Rosario comenzará a implementar en las próximas semanas el sistema de juicio por jurados, un mecanismo que incorporará a ciudadanos comunes en la definición de veredictos para determinados delitos graves.
El primer proceso bajo esta modalidad comenzará el próximo 8 de junio y estará vinculado a un caso de femicidio ocurrido en 2025. Allí, doce personas seleccionadas especialmente para integrar el jurado deberán escuchar las pruebas, los testimonios y los argumentos de la fiscalía y la defensa antes de resolver si el acusado es culpable o inocente.
“Las personas van a escuchar esta historia, van a escuchar a los testigos, la prueba y la teoría de caso de la fiscalía y la defensa. Luego de que esto culmine van a tomar una decisión de culpabilidad o de no culpabilidad”, explicó Matías Traico, integrante de la Oficina de Juicios Orales del Ministerio Público de la Acusación (MPA), en diálogo con El mejor día de la semana (Radio 2).
Aunque el juez seguirá presente durante todo el proceso, el veredicto quedará exclusivamente en manos del jurado popular. “El juez va a seguir estando, pero lo cierto es que la decisión la toman los doce ciudadanos”, remarcó Traico.
La tarea del magistrado será posterior y estará relacionada con la eventual condena. “Luego del veredicto se realiza el juicio de cesura, donde el juez determina la cuantía o el monto de la pena”, señaló.
La ley santafesina establece que el fallo debe ser unánime, es decir, las doce personas deben coincidir en la decisión final. Si eso no ocurre, el jurado deberá continuar deliberando. “Si se sostiene la discordancia puede declararse un jurado estancado y ahí existe una metodología especial. Pero estadísticamente en un 90% de los casos el jurado logra unanimidad”, sostuvo el funcionario judicial.
No todos los delitos podrán juzgarse bajo esta modalidad. La ley provincial limita el sistema a casos considerados especialmente graves. Entre ellos figuran los homicidios calificados, los abusos sexuales seguidos de muerte, los homicidios en ocasión de robo y los hechos donde intervengan policías o penitenciarios en enfrentamientos armados.
“Un robo en la calle no va a ir a juicio por jurados. Se estableció así para los casos más graves y eventualmente con el correr del tiempo quizás se sumen otros delitos”, detalló Traico.
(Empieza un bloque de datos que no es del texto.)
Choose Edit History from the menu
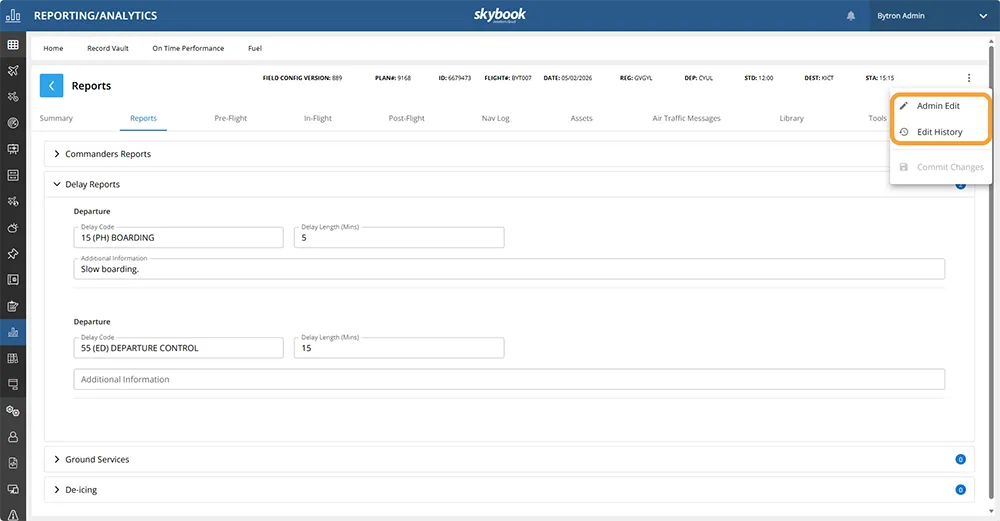 pos(939,132)
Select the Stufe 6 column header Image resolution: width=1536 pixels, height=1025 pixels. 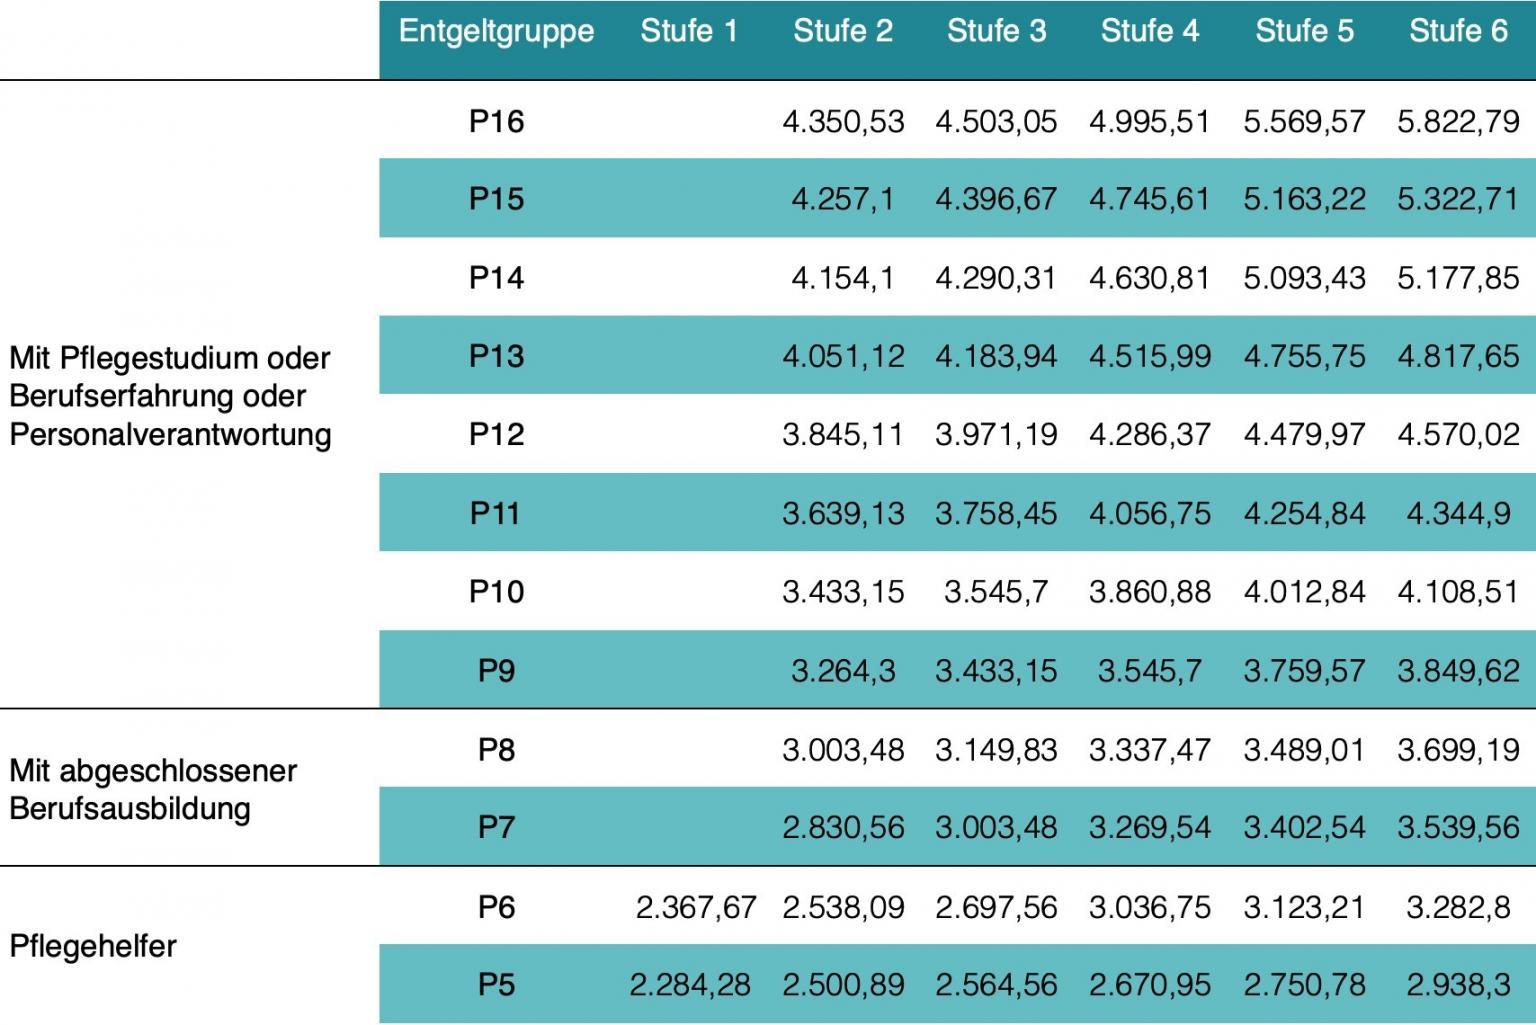[1458, 32]
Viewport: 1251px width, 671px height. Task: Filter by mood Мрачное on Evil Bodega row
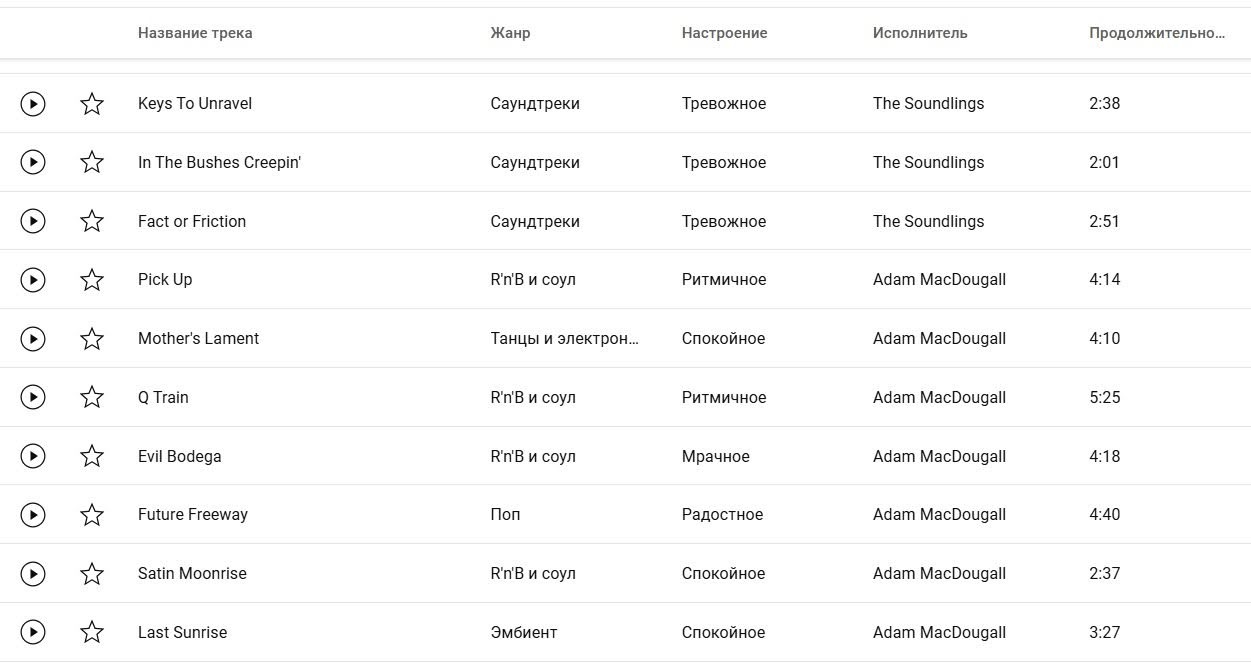716,457
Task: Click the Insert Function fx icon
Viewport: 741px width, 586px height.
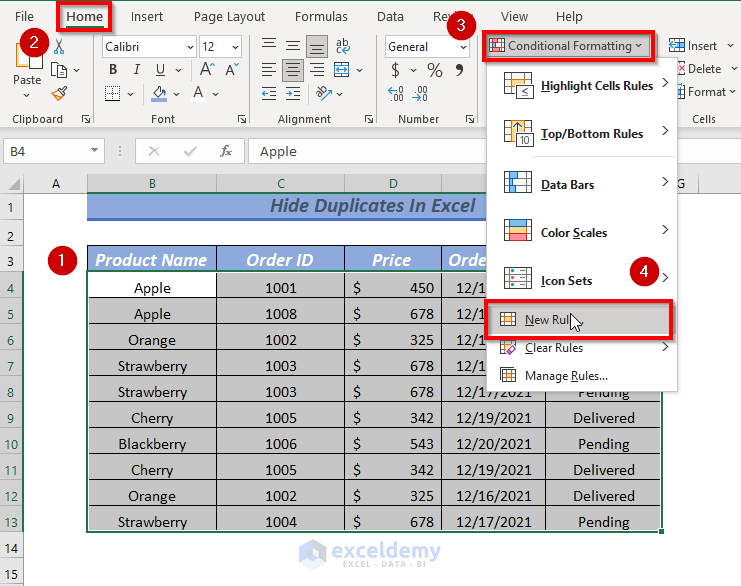Action: (x=226, y=151)
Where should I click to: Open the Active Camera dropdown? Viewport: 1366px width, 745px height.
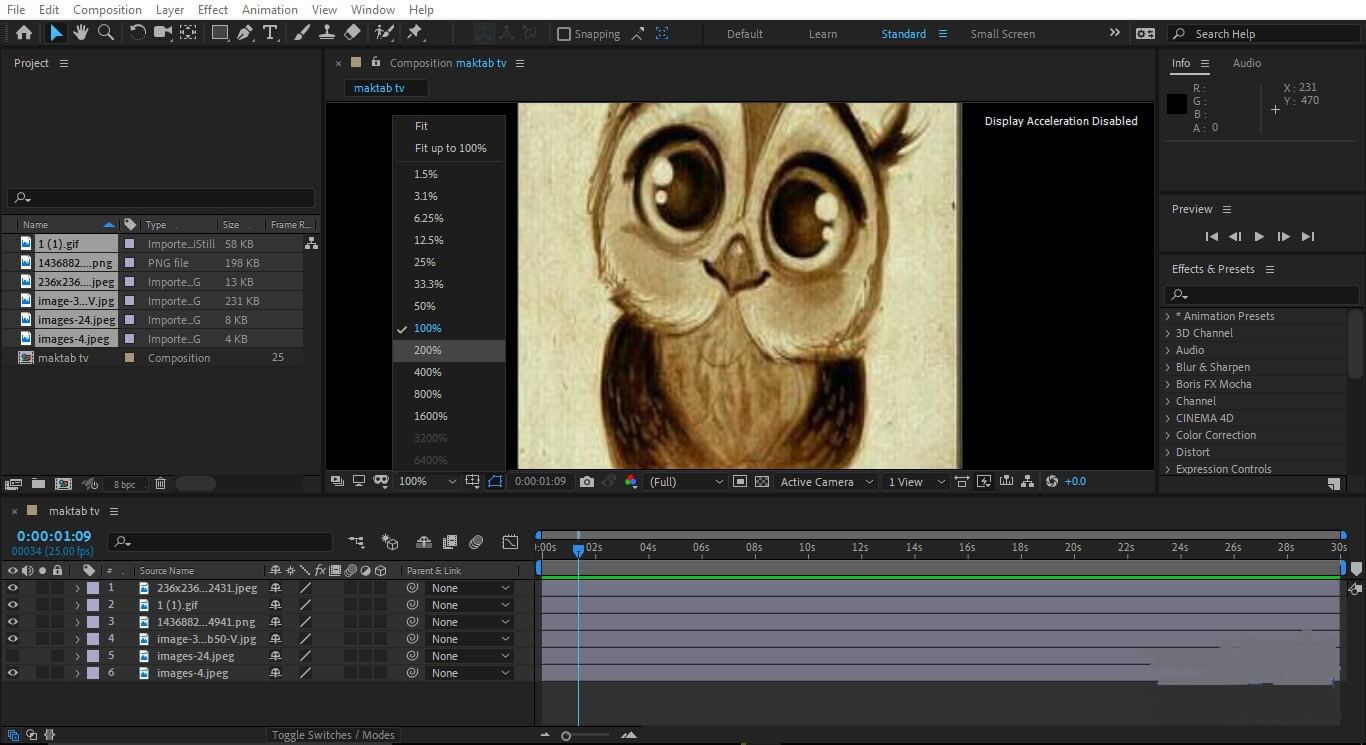coord(825,482)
Uno de los aspectos centrales del nuevo sistema será la selección del jurado. La ley establece que al menos 36 personas deberán presentarse a la audiencia inicial, donde tanto la fiscalía como la defensa podrán hacer preguntas y descartar candidatos. El objetivo será conformar un tribunal “lo más imparcial y objetivo posible”.
Antes incluso de ingresar al Centro de Justicia Penal, los posibles jurados deberán completar una declaración jurada donde informarán si conocen al fiscal, al defensor, al juez, a la víctima o a cualquiera de las partes involucradas.
“Si conocemos que tiene relación con alguna de las partes, esa persona va a ser apartada del jurado. Y si miente, hay que tener en cuenta que se trata de una declaración jurada”, advirtió Traico.
El sistema santafesino contempla la participación de doce jurados titulares y dos suplentes. No podrán integrar el jurado abogados, escribanos, integrantes de fuerzas de seguridad, funcionarios judiciales, militares, personas con antecedentes penales, menores de edad ni mayores de 76 años, entre otros casos previstos por la ley.
Otro de los puntos que genera debate es la posibilidad de apelación. Según explicó el integrante del MPA, cuando el jurado declara la inocencia de una persona, esa decisión no puede ser revisada.
“La no culpabilidad es inapelable porque se entiende que habló el pueblo y tomó una decisión correcta. Ahora, cuando hay culpabilidad, ahí sí podría haber instancias de apelación. Es una discusión muy presente entre quienes están a favor y en contra del sistema”, concluyó.